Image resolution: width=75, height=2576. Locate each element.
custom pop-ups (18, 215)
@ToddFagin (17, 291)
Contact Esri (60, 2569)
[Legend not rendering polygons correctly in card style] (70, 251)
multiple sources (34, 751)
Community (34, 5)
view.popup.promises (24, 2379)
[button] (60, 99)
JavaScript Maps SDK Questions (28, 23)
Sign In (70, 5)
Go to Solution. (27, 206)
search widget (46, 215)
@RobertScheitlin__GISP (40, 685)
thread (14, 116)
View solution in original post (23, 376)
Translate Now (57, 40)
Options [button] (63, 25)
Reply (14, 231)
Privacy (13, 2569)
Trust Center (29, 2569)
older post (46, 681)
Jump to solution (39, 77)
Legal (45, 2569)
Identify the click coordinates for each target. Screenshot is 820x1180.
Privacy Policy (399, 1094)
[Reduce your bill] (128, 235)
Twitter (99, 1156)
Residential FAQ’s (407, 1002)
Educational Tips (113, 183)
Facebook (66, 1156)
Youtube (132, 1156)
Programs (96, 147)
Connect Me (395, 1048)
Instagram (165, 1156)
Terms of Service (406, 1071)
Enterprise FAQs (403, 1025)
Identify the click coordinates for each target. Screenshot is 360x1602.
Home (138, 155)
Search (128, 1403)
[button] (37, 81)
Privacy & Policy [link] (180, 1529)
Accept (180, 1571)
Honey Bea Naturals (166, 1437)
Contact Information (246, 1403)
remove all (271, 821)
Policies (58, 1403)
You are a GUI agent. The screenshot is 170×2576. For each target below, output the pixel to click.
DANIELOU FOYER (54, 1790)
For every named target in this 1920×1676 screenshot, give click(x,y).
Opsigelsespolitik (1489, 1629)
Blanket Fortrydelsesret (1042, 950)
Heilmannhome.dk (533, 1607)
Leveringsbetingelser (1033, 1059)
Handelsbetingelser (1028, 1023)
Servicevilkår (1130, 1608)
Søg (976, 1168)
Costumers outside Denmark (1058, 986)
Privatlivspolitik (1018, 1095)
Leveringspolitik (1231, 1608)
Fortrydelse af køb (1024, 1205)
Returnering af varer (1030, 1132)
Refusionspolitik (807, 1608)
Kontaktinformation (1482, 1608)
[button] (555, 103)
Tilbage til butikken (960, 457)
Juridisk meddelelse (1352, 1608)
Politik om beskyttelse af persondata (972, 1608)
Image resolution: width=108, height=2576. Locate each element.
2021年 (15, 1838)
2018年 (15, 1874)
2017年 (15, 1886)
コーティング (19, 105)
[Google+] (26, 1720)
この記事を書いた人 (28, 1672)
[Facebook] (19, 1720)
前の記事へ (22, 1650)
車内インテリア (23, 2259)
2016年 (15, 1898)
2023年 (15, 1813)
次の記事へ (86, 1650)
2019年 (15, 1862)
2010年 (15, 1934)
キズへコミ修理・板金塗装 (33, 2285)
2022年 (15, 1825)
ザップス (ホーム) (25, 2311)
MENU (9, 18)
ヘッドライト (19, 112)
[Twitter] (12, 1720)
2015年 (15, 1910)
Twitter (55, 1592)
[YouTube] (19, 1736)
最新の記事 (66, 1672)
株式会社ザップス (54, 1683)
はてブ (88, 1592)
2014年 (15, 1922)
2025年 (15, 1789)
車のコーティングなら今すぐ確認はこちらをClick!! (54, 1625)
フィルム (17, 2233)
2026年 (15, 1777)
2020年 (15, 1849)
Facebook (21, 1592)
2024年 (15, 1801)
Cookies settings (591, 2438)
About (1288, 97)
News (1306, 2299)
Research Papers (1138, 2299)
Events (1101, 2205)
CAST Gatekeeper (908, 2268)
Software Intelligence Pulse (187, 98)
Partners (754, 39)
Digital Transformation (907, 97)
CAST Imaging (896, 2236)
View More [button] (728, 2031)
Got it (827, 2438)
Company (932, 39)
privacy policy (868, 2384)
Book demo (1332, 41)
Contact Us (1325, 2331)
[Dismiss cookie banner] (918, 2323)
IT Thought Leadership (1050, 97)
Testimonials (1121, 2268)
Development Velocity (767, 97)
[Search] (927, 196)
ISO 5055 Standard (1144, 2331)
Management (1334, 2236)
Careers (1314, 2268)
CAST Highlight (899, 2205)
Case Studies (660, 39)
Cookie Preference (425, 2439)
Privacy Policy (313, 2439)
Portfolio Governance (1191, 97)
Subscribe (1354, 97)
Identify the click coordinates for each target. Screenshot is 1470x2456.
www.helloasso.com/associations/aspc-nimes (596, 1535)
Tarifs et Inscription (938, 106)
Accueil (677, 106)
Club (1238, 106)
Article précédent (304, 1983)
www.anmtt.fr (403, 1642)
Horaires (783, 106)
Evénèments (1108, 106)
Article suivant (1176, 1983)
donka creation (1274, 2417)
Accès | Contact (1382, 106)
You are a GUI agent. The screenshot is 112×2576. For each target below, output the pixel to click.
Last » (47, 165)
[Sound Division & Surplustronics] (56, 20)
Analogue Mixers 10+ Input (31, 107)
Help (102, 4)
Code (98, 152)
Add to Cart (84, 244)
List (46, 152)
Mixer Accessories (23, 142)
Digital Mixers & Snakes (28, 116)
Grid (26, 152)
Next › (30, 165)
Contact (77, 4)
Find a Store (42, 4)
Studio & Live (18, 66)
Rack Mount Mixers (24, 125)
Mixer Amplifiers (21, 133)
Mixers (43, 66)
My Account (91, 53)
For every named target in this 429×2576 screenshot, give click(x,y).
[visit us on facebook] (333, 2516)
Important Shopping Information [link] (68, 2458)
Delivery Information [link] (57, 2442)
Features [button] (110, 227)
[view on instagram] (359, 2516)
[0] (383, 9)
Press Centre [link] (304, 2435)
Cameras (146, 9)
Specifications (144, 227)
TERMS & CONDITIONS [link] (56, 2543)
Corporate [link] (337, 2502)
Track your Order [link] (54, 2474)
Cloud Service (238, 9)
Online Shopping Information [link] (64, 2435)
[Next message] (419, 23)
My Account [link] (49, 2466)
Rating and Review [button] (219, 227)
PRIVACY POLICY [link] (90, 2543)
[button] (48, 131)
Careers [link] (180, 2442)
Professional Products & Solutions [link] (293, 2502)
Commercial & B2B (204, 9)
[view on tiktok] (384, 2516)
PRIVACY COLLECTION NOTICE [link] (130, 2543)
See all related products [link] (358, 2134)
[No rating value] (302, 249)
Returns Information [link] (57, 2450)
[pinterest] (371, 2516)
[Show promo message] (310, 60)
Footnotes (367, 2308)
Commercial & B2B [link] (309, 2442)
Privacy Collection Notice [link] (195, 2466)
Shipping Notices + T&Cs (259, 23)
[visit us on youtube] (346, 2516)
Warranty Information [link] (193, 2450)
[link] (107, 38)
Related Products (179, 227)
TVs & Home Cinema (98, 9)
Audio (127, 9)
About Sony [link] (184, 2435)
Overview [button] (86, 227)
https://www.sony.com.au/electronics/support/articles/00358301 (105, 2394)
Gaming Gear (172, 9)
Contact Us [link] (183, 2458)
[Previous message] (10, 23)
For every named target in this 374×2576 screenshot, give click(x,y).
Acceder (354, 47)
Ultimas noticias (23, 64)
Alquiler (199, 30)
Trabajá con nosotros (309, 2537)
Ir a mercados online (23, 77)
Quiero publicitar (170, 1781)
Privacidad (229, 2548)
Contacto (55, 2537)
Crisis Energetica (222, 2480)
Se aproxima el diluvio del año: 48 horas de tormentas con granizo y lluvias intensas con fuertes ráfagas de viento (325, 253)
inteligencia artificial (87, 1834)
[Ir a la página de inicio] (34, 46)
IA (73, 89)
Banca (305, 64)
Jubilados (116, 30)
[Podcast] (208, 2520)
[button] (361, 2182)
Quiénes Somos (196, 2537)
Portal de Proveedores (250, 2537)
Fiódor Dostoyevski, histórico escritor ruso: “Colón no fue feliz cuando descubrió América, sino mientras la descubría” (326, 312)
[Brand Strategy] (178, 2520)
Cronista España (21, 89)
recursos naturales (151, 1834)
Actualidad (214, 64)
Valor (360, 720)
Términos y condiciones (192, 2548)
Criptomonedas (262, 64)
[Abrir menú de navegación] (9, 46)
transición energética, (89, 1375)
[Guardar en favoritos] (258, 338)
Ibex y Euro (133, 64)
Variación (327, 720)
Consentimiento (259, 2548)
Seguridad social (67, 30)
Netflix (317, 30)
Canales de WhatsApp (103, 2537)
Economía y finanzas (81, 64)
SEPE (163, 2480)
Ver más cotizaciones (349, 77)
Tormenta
•••
* **How to complete this task**
Where the line with "older post (46, 681)" ends, your copy should end too; please return exactly the lines from the first line of the data through it.

* **Output**
Image resolution: width=75, height=2576. Locate each element.
custom pop-ups (18, 215)
@ToddFagin (17, 291)
Contact Esri (60, 2569)
[Legend not rendering polygons correctly in card style] (70, 251)
multiple sources (34, 751)
Community (34, 5)
view.popup.promises (24, 2379)
[button] (60, 99)
JavaScript Maps SDK Questions (28, 23)
Sign In (70, 5)
Go to Solution. (27, 206)
search widget (46, 215)
@RobertScheitlin__GISP (40, 685)
thread (14, 116)
View solution in original post (23, 376)
Translate Now (57, 40)
Options [button] (63, 25)
Reply (14, 231)
Privacy (13, 2569)
Trust Center (29, 2569)
older post (46, 681)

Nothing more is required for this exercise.